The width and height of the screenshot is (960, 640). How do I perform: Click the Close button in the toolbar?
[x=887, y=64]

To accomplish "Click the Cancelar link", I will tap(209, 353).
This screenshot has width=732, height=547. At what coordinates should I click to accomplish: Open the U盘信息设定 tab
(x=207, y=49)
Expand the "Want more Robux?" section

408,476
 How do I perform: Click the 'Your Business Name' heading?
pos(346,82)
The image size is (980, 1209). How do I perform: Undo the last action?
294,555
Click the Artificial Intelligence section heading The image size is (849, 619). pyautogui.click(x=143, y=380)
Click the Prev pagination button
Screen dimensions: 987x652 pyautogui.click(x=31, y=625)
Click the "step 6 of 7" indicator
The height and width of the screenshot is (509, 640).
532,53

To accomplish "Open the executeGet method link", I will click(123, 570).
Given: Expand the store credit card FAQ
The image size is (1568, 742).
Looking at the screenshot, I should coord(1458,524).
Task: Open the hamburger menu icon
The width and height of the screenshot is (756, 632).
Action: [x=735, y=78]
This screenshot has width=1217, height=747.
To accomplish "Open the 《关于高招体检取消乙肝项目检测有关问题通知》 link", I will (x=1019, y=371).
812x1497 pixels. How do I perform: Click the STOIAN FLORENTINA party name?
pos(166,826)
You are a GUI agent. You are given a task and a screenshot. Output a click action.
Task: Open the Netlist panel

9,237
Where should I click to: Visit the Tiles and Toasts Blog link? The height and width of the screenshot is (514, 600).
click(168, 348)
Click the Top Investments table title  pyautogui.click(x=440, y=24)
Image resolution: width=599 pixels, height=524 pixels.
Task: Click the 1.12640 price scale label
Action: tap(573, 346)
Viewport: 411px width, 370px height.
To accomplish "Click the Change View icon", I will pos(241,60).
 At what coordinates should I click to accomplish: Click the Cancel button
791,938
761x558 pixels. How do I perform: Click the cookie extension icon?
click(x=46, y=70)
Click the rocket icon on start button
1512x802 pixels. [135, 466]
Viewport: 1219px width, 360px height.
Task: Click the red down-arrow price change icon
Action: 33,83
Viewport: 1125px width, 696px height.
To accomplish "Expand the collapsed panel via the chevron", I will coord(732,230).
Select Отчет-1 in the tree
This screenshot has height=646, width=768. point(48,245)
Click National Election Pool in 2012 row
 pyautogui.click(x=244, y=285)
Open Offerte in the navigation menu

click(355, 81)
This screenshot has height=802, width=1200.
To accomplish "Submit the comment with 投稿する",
================
Task statement => Copy the records word for word, beginning at the line that contains "will click(123, 570)." and stopping after the last line of the records.

Answer for this exercise =>
To accomplish "Open the executeGet method link", I will click(123, 570).
Given: Expand the store credit card FAQ
The image size is (1568, 742).
Looking at the screenshot, I should coord(1458,524).
Task: Open the hamburger menu icon
The width and height of the screenshot is (756, 632).
Action: [x=735, y=78]
This screenshot has width=1217, height=747.
To accomplish "Open the 《关于高招体检取消乙肝项目检测有关问题通知》 link", I will (x=1019, y=371).
812x1497 pixels. How do I perform: Click the STOIAN FLORENTINA party name?
pos(166,826)
You are a GUI agent. You are given a task and a screenshot. Output a click action.
Task: Open the Netlist panel

9,237
Where should I click to: Visit the Tiles and Toasts Blog link? The height and width of the screenshot is (514, 600).
click(168, 348)
Click the Top Investments table title  pyautogui.click(x=440, y=24)
Image resolution: width=599 pixels, height=524 pixels.
Task: Click the 1.12640 price scale label
Action: tap(573, 346)
Viewport: 411px width, 370px height.
To accomplish "Click the Change View icon", I will pos(241,60).
 At what coordinates should I click to accomplish: Click the Cancel button
791,938
761x558 pixels. How do I perform: Click the cookie extension icon?
click(x=46, y=70)
Click the rocket icon on start button
1512x802 pixels. [135, 466]
Viewport: 1219px width, 360px height.
Task: Click the red down-arrow price change icon
Action: 33,83
Viewport: 1125px width, 696px height.
To accomplish "Expand the collapsed panel via the chevron", I will coord(732,230).
Select Отчет-1 in the tree
This screenshot has height=646, width=768. point(48,245)
Click National Election Pool in 2012 row
 pyautogui.click(x=244, y=285)
Open Offerte in the navigation menu

click(355, 81)
This screenshot has height=802, width=1200.
To accomplish "Submit the comment with 投稿する",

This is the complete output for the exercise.